なぜなら、USスチール側が日本製鉄から出資を受ければ、日本製鉄に技術が流出する可能性もあるからだ。投資を受けた企業は、一定の情報を株主に開示する義務がある。一方、日本製鉄はUSスチールを買収したとしても、自社の技術をブラックボックス化することで守ることが可能である。
このように考えると、日本製鉄が本当に技術流出のリスクを負うのか、また、そのリスクがどの程度なのかについては、より慎重な議論が求められるだろう。
それだけの巨額資金を投じるのであれば、USスチールを買収しなくても、アメリカに100%子会社を設立し、経営すればよい。

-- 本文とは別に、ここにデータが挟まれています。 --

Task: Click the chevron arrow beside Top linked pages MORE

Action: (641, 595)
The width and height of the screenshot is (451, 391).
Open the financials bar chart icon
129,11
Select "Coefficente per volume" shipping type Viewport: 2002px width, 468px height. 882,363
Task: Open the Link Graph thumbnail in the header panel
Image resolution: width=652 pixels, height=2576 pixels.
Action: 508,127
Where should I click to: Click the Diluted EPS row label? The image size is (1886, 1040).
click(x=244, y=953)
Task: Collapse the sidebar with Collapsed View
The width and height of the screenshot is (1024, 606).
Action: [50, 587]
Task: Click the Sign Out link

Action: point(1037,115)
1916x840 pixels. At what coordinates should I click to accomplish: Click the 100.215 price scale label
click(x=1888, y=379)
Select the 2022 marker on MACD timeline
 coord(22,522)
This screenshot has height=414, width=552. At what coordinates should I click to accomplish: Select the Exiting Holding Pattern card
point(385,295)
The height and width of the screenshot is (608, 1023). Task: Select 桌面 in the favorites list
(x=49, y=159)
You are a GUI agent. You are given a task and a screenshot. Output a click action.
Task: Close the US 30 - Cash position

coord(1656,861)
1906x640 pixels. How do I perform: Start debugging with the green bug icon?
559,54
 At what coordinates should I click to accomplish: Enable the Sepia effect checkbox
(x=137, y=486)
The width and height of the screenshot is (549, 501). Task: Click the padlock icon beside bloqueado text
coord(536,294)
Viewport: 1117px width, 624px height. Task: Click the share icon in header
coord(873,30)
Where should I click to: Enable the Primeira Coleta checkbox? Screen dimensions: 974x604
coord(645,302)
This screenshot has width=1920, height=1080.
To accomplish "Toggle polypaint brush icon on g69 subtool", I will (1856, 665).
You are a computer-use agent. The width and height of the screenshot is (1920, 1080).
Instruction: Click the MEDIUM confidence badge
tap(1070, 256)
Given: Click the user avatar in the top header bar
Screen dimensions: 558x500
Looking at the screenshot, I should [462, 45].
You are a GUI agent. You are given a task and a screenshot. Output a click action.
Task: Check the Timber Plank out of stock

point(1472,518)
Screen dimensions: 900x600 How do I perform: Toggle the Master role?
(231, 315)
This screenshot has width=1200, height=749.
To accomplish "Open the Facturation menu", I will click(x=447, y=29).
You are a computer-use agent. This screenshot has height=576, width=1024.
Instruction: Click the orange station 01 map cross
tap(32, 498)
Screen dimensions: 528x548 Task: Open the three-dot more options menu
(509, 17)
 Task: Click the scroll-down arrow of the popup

それならば技術流出の問題も生じず、事業を進められるはずである。にもかかわらず、なぜここまで買収に固執するのかが理解できない。
それに、小林鷹之議員は経済安全保障を担当していたのだから、アメリカの立場も理解しているべきである。それにもかかわらず、このような発言をするのは非常に不思議である。我が国の国会議員が、まるでセールスマンのように「アメリカの企業を買いたい、なんとかしてくれ」と交渉しなければならないのか。これは極めて違和感のある状況である。
そもそも、日本の首相は企業の言いなりになって営業活動をする必要はない。国会議員は国民のために政治を行うべきであり、企業の代理人ではない。にもかかわらず、「どうしても買いたいからなんとかしてくれ」と国会議員が交渉するのは、明らかにおかしい。まずやるべきことが他にあるのではないかと感じた。
あまり知られていないかもしれないが、クロスボーダーのM&Aには必ず各国の審査が入る。自国の大企業や、国家の基幹技術を有する企業、通信、メディア関連の企業が外国企業に買収される場合、その技術が国外に流出したり、国内市場が影響を受けたりするリスクがある。そのため、各国は安全保障の観点から審査を行い、「外国為替及び外国貿易法(外為法)」などを用いて自国の企業を守る。このような規制は、どの国でも当たり前のこととして実施されている。
さらに、それだけではなく、独占禁止法の観点からも審査が必要である。特に、同じ業種の大手企業が別の国の大企業を買収すれば、世界的に市場を独占してしまう可能性がある。そのため、独占禁止法に基づいて適切な審査が行われるのは当然である。
このような常識を踏まえれば、小林鷹之議員の姿勢には疑問を感じる。彼は経済安全保障を担当していたにもかかわらず、外国政府が自国の技術や基幹産業、軍事関連企業を守ろうとする際に、その立場を理解しようとしないのは不可解である。まるで誰かに頼まれて代弁しているかのように見えてしまう。
これは、国民のための議論ではなく、大企業や一部の特権層のための議論なのではないか。そう考えて彼の過去の発言を振り返ると、1年前に「NTT法のあり方を見直し、情報通信産業の国際競争力を強化するためにNTT法を廃止すべきだ」と発言している。このことからも、彼がどのような立場にいるのかが見えてくる。
彼のことを一定の評価をしていたが、知識があってもそれを正しく活かせない人物であれば、それは結局のところ国民の利益にならない。どれほど頭が良くても、その能力を権力者や特定の利益団体のためにしか使えないのなら、残念なことである。
この問題と関連して、TSMCのような企業こそ、独占禁止法の観点から各国が協力して規制すべき段階にある。なぜなら、世界の半導体製造のうち、特定の分野では9割以上を占めており、事実上の寡占状態にあるからだ。このような企業に対してこそ、各国が足並みを揃え、適切な規制を講じるべきではないかと考えている。